Analysis of the House Committee’s Staff Report on Proposals for Electoral Count Act Reform

               The Committee on House Administration, chaired by Rep. Zoe Lofgren (D-CA), has released its majority-staff analysis of current problems with the Electoral Count Act and a series of seven proposed reforms.  The report is a good start and endorses many of the positions I’ve taken, along with other election-law experts I’ve been working with on these issues.  It also rightly identifies an issue that has not received much attention yet but should in fact be addressed as part of ECA reform.

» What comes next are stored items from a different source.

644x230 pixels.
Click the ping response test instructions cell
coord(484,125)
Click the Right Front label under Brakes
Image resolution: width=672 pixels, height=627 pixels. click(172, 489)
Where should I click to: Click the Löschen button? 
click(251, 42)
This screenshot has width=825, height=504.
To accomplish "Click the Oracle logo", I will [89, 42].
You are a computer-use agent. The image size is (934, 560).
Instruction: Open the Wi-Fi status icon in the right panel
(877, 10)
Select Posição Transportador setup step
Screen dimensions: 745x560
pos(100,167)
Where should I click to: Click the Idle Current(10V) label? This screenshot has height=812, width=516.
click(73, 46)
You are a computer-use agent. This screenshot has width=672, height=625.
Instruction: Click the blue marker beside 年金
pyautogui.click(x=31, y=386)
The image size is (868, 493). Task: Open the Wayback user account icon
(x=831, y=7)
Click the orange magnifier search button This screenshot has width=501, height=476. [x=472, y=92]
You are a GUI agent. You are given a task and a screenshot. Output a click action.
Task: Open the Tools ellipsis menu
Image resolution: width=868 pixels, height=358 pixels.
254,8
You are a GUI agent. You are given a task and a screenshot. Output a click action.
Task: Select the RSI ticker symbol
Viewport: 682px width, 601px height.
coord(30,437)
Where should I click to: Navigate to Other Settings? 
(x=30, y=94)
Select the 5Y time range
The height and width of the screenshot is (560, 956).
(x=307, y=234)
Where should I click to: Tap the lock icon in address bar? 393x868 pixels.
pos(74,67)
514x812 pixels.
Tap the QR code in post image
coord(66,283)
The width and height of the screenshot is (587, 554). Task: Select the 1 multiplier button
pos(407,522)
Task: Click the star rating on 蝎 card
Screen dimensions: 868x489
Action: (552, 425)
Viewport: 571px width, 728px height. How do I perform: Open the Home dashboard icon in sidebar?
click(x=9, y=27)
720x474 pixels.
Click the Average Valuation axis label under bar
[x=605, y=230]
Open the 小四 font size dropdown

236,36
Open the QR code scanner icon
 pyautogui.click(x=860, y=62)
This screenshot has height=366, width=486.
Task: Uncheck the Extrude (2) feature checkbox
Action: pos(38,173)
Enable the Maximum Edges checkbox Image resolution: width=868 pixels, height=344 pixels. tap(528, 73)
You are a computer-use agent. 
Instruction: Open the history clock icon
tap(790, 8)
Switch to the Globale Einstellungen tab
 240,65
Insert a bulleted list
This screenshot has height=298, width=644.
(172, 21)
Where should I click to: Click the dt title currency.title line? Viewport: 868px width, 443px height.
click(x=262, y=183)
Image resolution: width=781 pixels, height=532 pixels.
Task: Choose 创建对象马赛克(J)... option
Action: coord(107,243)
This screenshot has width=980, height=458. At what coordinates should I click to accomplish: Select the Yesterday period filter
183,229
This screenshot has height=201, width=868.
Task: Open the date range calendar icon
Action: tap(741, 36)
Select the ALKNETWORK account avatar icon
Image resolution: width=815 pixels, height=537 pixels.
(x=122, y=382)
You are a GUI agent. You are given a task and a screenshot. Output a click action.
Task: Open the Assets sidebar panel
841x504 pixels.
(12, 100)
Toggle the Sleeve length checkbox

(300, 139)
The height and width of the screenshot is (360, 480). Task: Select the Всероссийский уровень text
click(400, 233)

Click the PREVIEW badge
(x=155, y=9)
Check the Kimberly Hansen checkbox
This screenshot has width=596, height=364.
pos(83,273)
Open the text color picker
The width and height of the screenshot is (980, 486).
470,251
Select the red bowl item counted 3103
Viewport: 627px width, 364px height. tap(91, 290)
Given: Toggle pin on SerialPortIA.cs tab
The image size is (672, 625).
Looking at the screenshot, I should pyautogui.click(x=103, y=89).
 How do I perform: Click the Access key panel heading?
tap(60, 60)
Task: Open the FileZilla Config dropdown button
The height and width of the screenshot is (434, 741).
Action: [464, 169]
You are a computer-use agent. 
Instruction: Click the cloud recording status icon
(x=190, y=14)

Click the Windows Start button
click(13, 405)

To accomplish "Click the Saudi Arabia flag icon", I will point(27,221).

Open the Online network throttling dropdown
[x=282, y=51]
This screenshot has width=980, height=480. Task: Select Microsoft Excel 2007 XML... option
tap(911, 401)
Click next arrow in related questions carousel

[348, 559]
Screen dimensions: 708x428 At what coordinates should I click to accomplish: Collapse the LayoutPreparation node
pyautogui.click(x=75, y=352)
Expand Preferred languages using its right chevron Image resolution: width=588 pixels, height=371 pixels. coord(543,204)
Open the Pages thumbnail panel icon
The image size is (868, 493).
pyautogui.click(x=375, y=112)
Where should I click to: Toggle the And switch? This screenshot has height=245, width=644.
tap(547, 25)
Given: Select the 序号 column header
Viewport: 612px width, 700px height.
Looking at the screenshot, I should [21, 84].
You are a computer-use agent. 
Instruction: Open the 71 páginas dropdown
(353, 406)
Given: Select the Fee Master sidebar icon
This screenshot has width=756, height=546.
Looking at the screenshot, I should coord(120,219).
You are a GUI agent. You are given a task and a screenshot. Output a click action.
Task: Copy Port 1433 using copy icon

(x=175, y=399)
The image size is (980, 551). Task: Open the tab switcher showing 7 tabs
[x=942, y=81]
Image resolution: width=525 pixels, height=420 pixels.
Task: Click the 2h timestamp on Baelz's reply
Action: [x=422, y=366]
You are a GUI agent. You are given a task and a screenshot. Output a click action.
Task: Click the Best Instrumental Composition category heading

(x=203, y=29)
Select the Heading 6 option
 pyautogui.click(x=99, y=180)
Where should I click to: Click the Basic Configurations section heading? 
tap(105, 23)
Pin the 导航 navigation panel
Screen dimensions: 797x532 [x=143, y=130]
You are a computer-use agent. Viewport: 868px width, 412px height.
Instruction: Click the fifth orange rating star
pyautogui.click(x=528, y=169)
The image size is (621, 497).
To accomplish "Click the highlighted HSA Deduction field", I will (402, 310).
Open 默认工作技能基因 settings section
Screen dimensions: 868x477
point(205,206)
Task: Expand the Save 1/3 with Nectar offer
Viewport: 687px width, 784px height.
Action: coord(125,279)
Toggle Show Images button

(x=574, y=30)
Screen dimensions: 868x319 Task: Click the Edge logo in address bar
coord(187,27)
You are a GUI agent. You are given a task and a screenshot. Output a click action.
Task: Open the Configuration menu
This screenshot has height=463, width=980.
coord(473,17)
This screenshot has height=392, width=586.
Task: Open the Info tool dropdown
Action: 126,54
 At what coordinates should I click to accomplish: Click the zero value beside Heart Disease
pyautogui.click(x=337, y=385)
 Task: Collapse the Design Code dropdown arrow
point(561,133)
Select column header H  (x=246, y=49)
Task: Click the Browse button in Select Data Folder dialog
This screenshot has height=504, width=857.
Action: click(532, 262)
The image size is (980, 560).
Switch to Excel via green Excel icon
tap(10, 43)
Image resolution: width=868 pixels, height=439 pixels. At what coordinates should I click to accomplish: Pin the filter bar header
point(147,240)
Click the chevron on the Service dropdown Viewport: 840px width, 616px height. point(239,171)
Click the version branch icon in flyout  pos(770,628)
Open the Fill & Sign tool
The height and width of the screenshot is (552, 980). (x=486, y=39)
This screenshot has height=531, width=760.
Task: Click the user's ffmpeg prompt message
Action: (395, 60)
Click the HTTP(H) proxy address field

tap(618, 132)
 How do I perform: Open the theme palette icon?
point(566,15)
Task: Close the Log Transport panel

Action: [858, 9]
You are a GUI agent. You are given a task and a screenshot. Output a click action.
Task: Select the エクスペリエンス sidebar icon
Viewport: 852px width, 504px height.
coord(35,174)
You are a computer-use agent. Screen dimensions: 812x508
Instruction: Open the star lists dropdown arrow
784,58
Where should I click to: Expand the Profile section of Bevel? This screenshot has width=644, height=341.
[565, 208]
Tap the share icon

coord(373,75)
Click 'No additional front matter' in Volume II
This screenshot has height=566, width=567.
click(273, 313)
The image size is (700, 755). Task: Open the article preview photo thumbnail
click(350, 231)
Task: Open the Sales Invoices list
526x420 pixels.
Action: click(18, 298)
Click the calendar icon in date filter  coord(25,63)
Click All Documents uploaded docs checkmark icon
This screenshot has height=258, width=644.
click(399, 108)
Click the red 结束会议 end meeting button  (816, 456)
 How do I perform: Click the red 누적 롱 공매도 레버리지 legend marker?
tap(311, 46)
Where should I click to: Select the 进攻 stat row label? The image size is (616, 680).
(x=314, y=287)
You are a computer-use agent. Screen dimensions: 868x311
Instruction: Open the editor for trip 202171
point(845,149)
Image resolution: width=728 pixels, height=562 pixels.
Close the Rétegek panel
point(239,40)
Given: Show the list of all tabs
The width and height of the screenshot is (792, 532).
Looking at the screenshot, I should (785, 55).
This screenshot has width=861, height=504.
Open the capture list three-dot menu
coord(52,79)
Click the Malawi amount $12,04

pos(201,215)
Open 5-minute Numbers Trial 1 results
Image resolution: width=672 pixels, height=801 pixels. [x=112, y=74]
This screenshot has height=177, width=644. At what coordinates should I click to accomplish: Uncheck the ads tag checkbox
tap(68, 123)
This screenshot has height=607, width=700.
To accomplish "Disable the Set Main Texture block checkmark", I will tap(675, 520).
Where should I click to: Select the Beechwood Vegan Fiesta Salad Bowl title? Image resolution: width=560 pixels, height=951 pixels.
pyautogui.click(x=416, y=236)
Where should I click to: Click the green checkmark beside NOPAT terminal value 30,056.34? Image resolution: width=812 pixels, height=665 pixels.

               Starting with the most significant issues, here are the recommendations and my views on them:

  1.  Congress should not have the power to second guess or reject the returns from a state when a state sends only a single slate of electors.  Congress’ power should be limited to the narrow, technical role of addressing only any rare problems in an elector’s eligibility to vote or how they cast their vote.  This is the position Ned Foley, Michael McConnell, Brad Smith, and I take in our recent Washington Post op-ed (to the extent there are concerns about possible manipulation of the process in the states, some of us are working on additional proposals to address that risk).
  2. Specify that the Dangerous “Failed to Make a Choice” Provision Applies Only in Narrow Circumstances, such as natural disasters.  This is a critical reform I’ve been advocating for a long time.
    1. As part of updating the process, the report also suggests pushing back the date the electors meet, to give more time for completion of the vote counting, court challenges, and certification to take place.  Ned and I endorsed that position last August.
  3. Eliminate the Safe Harbor and Add a Date By Which a Governor’s Duty to Certify Should be Completed, Along with the Right of Candidates to Seek Judicial Relief if the Governor Fails to Perform that Duty.  The safe harbor provision does no real work and is highly confusing.  This is consistent with proposals in our Washington Post op-ed, but goes beyond those to provide judicial relief as a backstop.  I’m inclined to think this is a good proposal.
  4. Clarify the Denominator For Determining Who has Won a Majority of the Electoral Votes. This is the issue that has received little attention so far.  The committee is right to highlight it and to insist that Congress should do what it can to clarify the issue. 

If for some legitimate reason, the vote of an elector or electors cannot be included in the count, how does that affect the denominator against which “majority” is determined?  Congress should provide an answer before we get to any moment in which that might occur.  The Constitution might play a role here, but to the extent there is any ambiguity in how to apply the relevant constitutional provisions in these circumstances, a statutory commitment would have two benefits.  It would guide future Congresses and, to the extent the courts were to play any role in addressing the issue, it would inform judicial analysis.  The constitutional text refers to the “whole number of electors appointed,” and the report concludes that if an elector has not been validly appointed, then that elector should not be included in the denominator.

  • Clarify that federal law permits states to process absentee ballots before or after Election Day.  I don’t think federal law has been an obstacle to this, and most states do so already.  But the failure of states such as Pennsylvania, Michigan, and Wisconsin to permit their officials to process absentee ballots as they are received, or at least several days before Election Day for those received by then, was inevitably going to lead to delays on when we would know who had won those states.  In advance of the 2020 election, I argued that late-counting of absentees could trigger conspiracy stories about the counting, and that states should permit processing of these absentees well in advance of Election Day.  I don’t think federal law ever stood in the way of this, but it’s fine to clarify that.   
  • Clarify the VP’s Role and Raise the Threshold for Objections.  These two proposals are going to be included in any ECA reform discussion.  Because I’ve folded these together, that brings us to the seven reform proposals in the report.

The Committee on House Administration’s majority-staff report is a good starting point for further ECA reform discussion.